Early in the tour we got to play “archive lottery” – choosing a number and taking the relevant box off the shelf to see what it contained. Our box wasn’t particularly exciting, containing bits of pottery – however, as our tour guide (one of the Archive’s volunteers) explained, pottery is actually a really valuable tool for dating a site. We were subsequently introduced to some very special artefacts relating to the theatre.
Theatres like the Globe, the Rose and the Curtain, popular in Shakespeare’s day, were actually known as playhouses: the term “theatre” tended to refer to indoor, private theatres located in houses (similar to the Globe’s new Sam Wanamaker Playhouse). However, for the purposes of the tour they were referred to as theatres. We saw a cannonball that was found on a theatre site, once used to help create the sound of thunder (a similar item from the Rose Theatre is about to go on display at the British Library as part of their Shakespeare exhibition). Some of the smaller artefacts that we got to handle included copper pins, seals for rolls of cloth, and fragments of tobacco pipes. We also saw – but because of its fragility, understandably weren’t allowed to touch – an almost complete leather boot from the Elizabethan period: an incredible sight.
Many of the small items recovered were things which could have been dropped easily in the tightly packed, busy atmosphere of the playhouse. Gambling dice and makeup brushes were also found, as were tokens used to gain admittance into the playhouse. Money boxes were used to collect payment; when they were full, they were smashed, and the contents counted. They were kept in the money box office – what would later become the box office.
The area around Southwark where most of the theatres were situated was also known for bear-baiting, and the skull and bones of a bear and of a dog, possible rivals in the ring, are testament to this. The bear bone that we saw had tooth marks on it – possibly chewed by a dog after the poor dead or dying bear was discarded.
In a small room with a table, we were able to look at newspaper cuttings and letters related to the discovery and excavation of the Rose Theatre in 1988. When an archaeological excavation began on this site, no one had any idea just what an incredible find would be unearthed. The discovery sparked a campaign to retain and restore the site (the original developers just wanted to cover it over), and inspired a change in the law, meaning that excavations are now required when developers take over a site in London.
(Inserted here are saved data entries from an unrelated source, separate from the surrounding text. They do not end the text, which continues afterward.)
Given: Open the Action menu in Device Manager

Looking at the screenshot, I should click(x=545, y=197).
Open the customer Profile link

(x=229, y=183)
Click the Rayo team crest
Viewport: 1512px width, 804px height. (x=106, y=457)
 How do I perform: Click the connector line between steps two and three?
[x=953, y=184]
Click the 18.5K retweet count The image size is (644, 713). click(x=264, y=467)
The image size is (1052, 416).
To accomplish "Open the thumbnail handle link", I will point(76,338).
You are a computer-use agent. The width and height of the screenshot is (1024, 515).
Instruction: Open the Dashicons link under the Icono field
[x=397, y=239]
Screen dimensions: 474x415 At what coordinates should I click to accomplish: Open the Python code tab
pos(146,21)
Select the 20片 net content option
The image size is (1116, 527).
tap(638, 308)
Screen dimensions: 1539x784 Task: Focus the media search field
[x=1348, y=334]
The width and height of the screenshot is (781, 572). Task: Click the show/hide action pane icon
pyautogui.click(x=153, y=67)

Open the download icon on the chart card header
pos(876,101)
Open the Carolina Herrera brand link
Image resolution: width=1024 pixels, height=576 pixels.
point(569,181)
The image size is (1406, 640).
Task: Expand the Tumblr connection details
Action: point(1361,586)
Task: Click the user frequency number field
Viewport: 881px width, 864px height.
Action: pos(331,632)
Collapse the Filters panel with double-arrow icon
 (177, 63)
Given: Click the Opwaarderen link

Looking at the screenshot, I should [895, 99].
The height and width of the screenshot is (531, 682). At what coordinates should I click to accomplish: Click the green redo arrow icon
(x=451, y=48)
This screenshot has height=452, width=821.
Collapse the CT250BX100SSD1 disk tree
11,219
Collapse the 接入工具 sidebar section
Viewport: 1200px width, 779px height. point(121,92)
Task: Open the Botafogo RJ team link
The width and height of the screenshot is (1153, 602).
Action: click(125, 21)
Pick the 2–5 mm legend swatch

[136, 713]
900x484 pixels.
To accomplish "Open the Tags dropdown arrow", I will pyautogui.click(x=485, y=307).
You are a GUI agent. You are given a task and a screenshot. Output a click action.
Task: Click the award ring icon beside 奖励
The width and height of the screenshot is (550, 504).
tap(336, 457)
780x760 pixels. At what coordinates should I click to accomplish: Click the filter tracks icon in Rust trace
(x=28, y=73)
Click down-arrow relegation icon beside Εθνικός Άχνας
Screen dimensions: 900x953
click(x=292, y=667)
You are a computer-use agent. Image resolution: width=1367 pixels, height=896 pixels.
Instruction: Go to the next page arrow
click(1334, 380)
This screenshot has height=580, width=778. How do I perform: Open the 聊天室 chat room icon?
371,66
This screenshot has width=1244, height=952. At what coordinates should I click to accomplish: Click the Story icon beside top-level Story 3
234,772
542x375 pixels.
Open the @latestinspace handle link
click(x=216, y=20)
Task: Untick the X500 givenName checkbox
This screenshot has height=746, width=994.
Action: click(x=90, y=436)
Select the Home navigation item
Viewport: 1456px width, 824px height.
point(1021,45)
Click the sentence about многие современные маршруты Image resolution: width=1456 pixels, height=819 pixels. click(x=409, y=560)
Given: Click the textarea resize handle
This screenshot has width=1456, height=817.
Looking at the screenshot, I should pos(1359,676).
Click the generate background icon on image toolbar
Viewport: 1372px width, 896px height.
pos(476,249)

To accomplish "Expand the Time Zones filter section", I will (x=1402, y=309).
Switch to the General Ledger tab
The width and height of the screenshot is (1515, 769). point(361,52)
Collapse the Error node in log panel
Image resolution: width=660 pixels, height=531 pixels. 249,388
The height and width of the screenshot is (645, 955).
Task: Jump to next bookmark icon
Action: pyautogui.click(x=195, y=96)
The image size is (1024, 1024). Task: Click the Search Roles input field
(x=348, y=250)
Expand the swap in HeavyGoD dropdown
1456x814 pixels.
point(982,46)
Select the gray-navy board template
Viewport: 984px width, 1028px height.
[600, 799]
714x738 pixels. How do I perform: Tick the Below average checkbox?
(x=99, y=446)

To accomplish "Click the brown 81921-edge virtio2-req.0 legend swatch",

It was once thought that the hazelnut shells found at the Rose site indicated that theatregoers ate hazelnuts during performances, in the same way we might eat sweets or popcorn today. However, it is now thought that the thick layer of hazelnut shells would have provided cheap and effective flooring – especially as, with long performances and no toilets, groundlings would often just go where they stood – it makes me cringe to imagine walking over a spongy, urine-soaked floor of shells, but I guess they would have been used to it!
Finally, we ended up in a ceramics room, looking at some of the Shakespeare-related items held in the Archive. These included whole, and nearly whole, money boxes (which were always green, seemingly), and a figurine of Othello and Iago. We got to have a look around the room for a while before leaving, at some of the impressive collections which ranged from Roman amphorae to Victorian hot water bottles.
I absolutely loved my trip to the Archive and would recommend it for all those interested in London’s history. The Shakespeare tours are taking place again on 16 April, so it’s not too late if you want to take part.